Demonstration 2 — Distribution of Churn by Tenure (Months)

For another numerical feature tenure, similar charts can be created by replacing the feature name “MonthlyCharges” in the R code above with “tenure” (and modifying the units on the x-axis).

Chart 4: Distribution of Churn by Tenure. Chart by author

From this chart, the key observations are:

  • There was evidence that the distribution of churn was skewed towards customers with lower tenures. That is, churn was more likely to occur to customers who stayed with the Telco for a relatively short period of time, possibly supporting a case for retention campaign by the Telco which focuses on this customer segment.
  • There were proportionally less churns for customers who had stayed with the Telco for more than 24 months.
  • Given the relatively clean-cut relationship, it’s likely that tenure will be an important feature in predicting customer churn, and therefore should be included for (at least the initial) model fitting post EDA.

Demonstration 3 — Distribution of Churn for Categorical Variables

The chart below shows the distribution of churn by a number of categorical features in the dataset. Similar to the density plots for the numerical variables shown previously, the two distributions (for the inforce and churned customers) are plotted on the same scale so that they can be easily compared.

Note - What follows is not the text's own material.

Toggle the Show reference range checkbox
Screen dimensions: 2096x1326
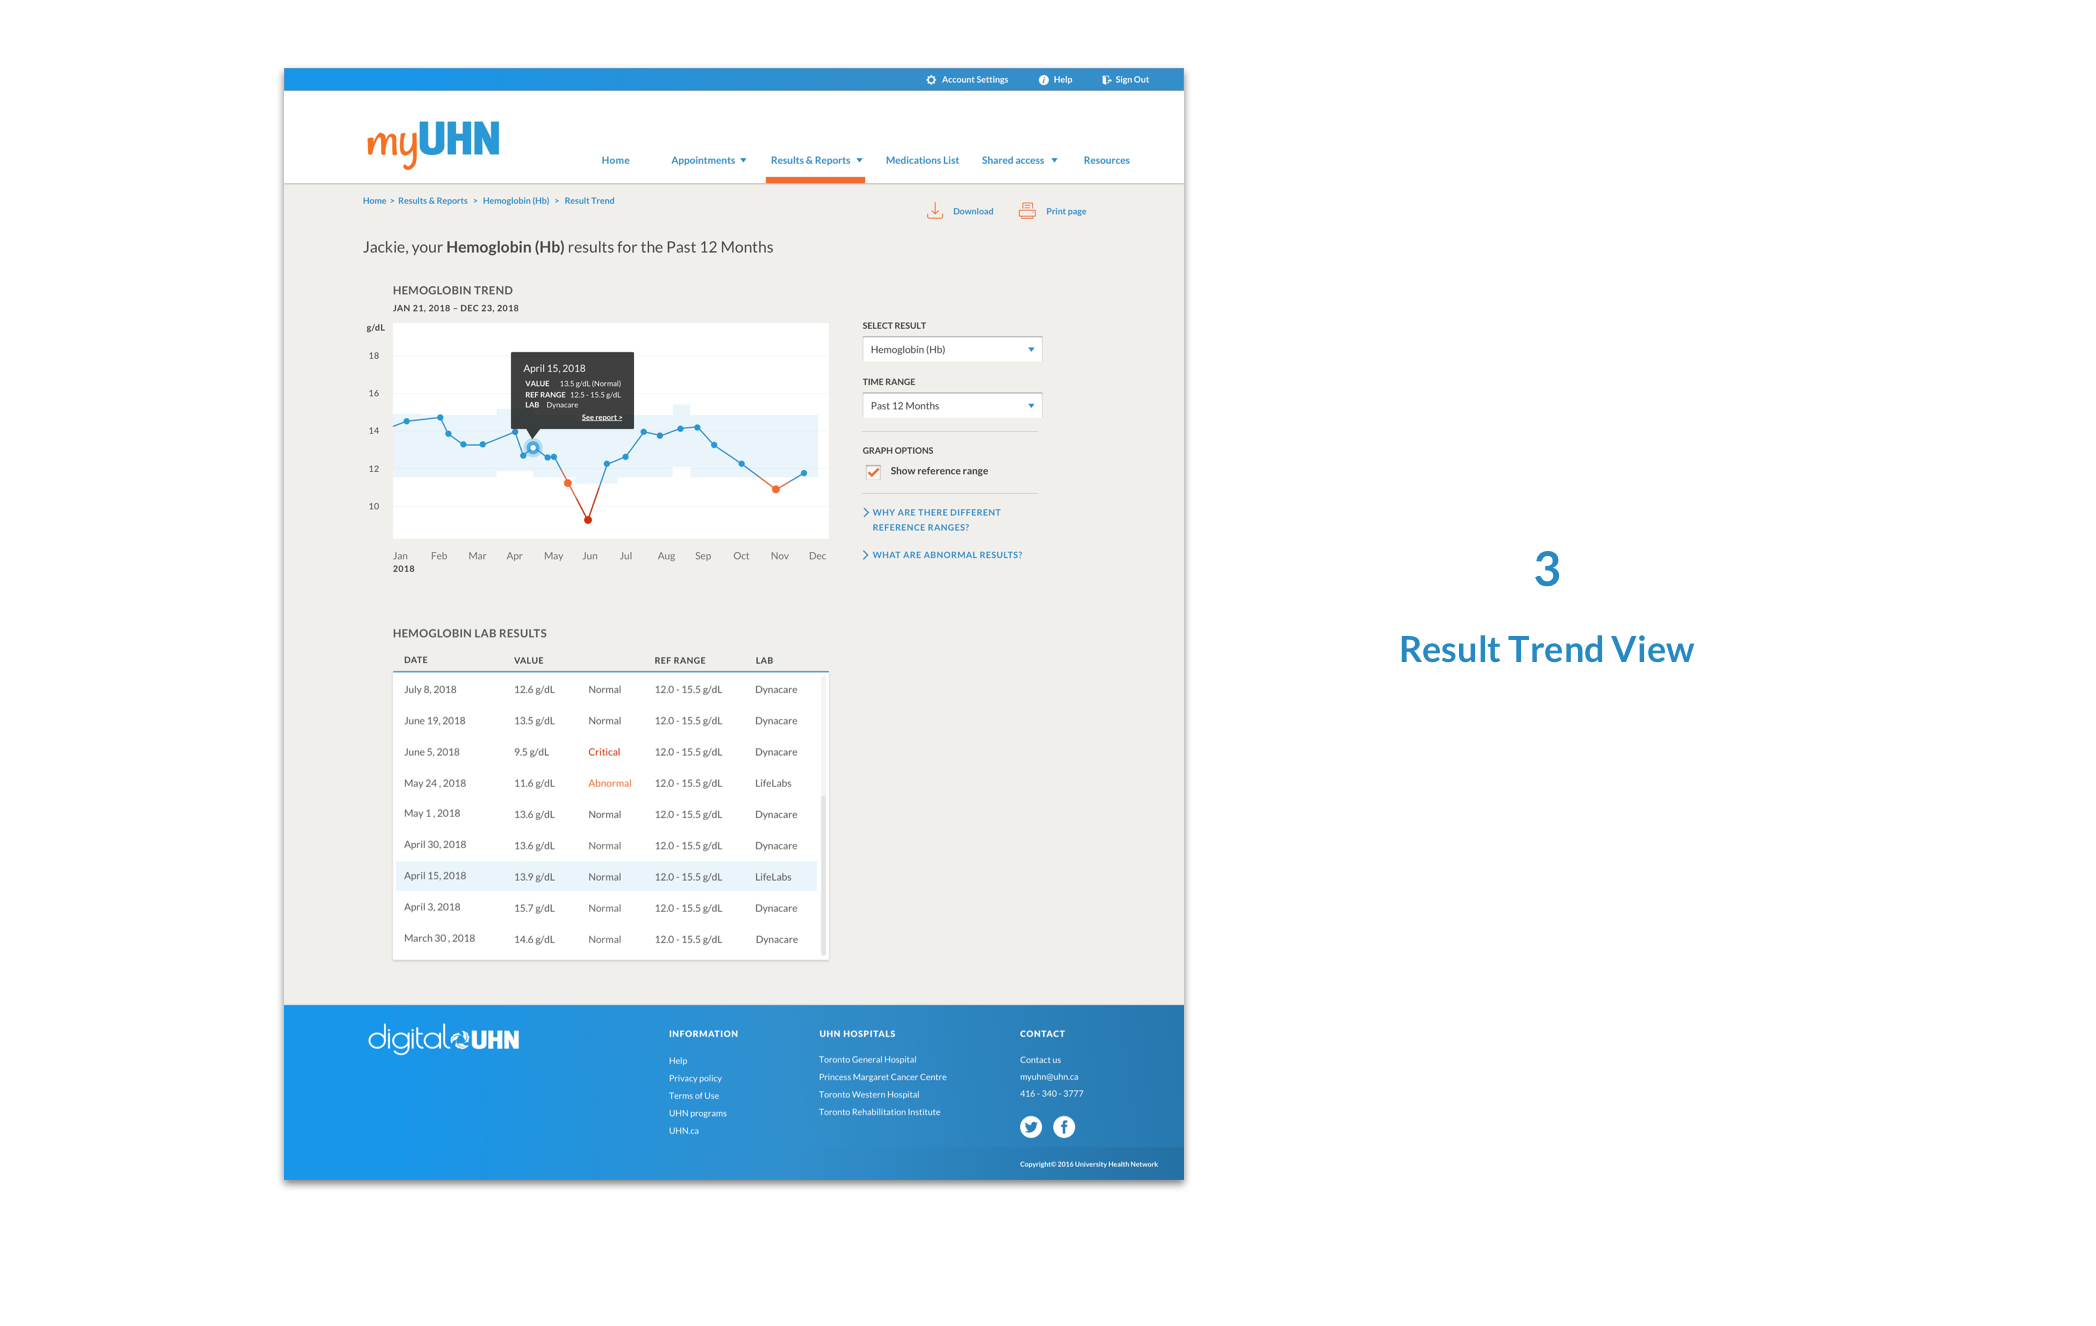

Chart 5: Distribution of Churn by Gender, Senior Citizen Flag, Contract Type and Payment Method. Chart by author

Histograms are used to create the chart above as they are more suitable for categorical features compared to density plots (which are more suitable for numerical features). The R code for creating the chart for the categorical feature PaymentMethod is provided below. Charts for other categorical features in the dataset can be easily replicated by modifying the call to the feature name and the x-axis label in the code.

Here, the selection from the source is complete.